Directions:
Starting at the line that contains "Click the 关闭 (Close) door icon", repeat each line of the listing below through the last one, exactly, and leave out every picture.

Records supplied:
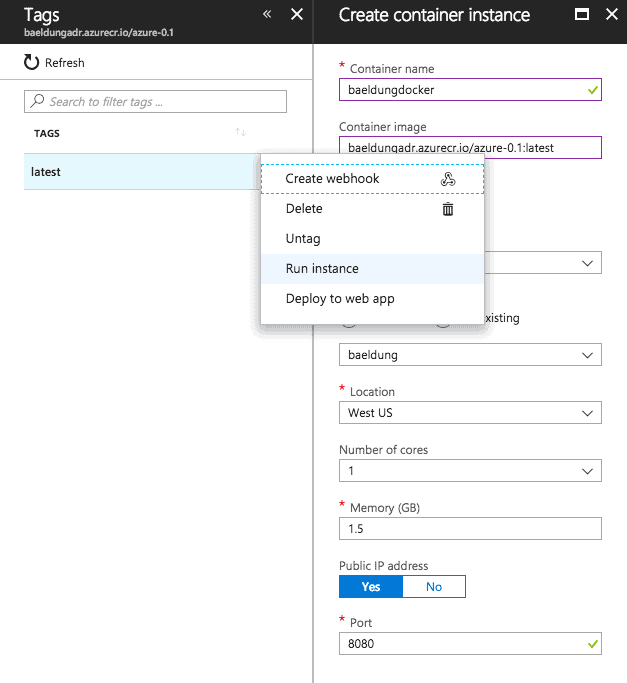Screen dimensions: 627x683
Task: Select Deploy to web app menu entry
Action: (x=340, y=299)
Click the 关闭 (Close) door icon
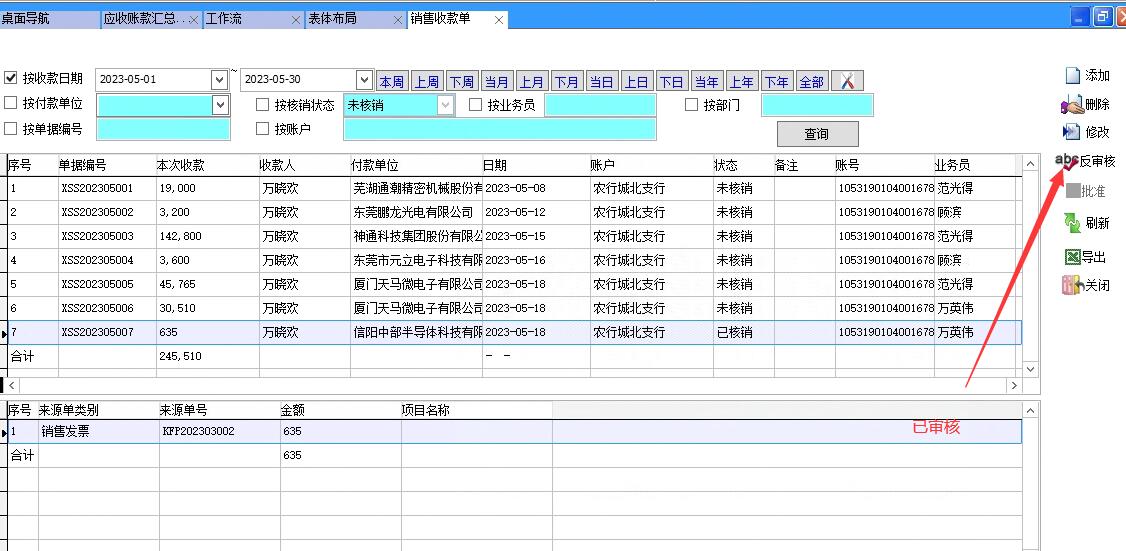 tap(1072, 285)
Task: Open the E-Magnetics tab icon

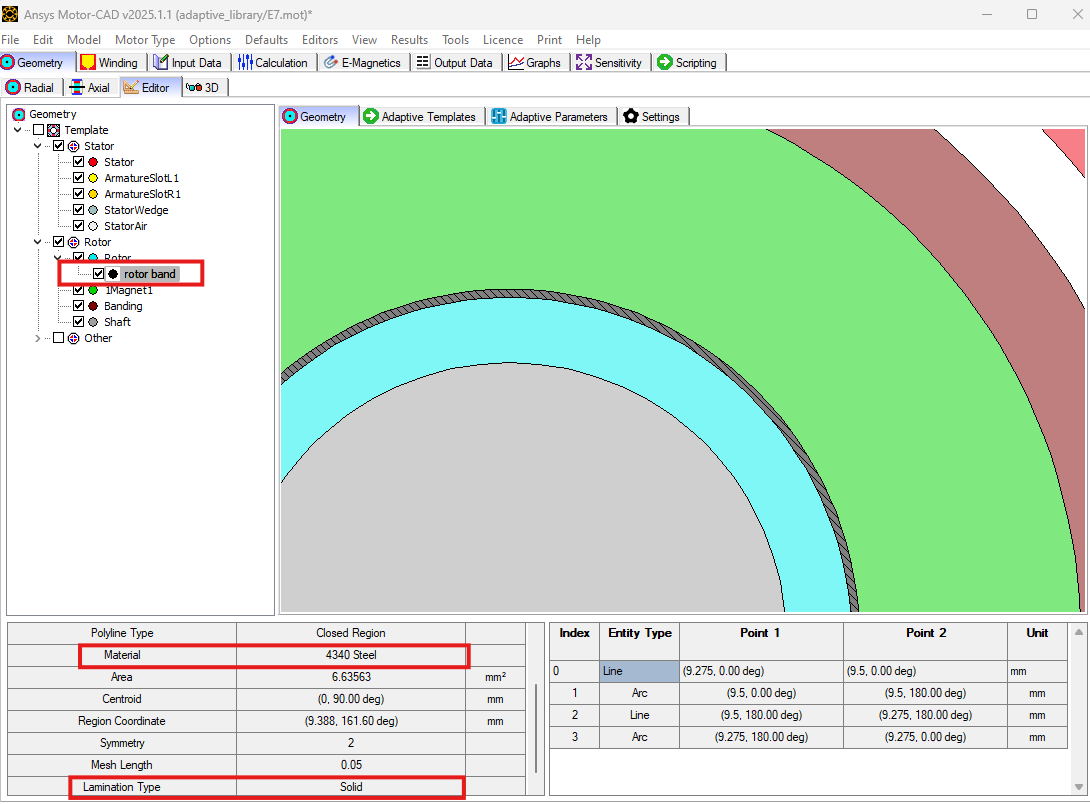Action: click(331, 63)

Output below:
Click the 关闭 (Close) door icon
 tap(1072, 285)
Task: Open the E-Magnetics tab icon

Action: click(331, 63)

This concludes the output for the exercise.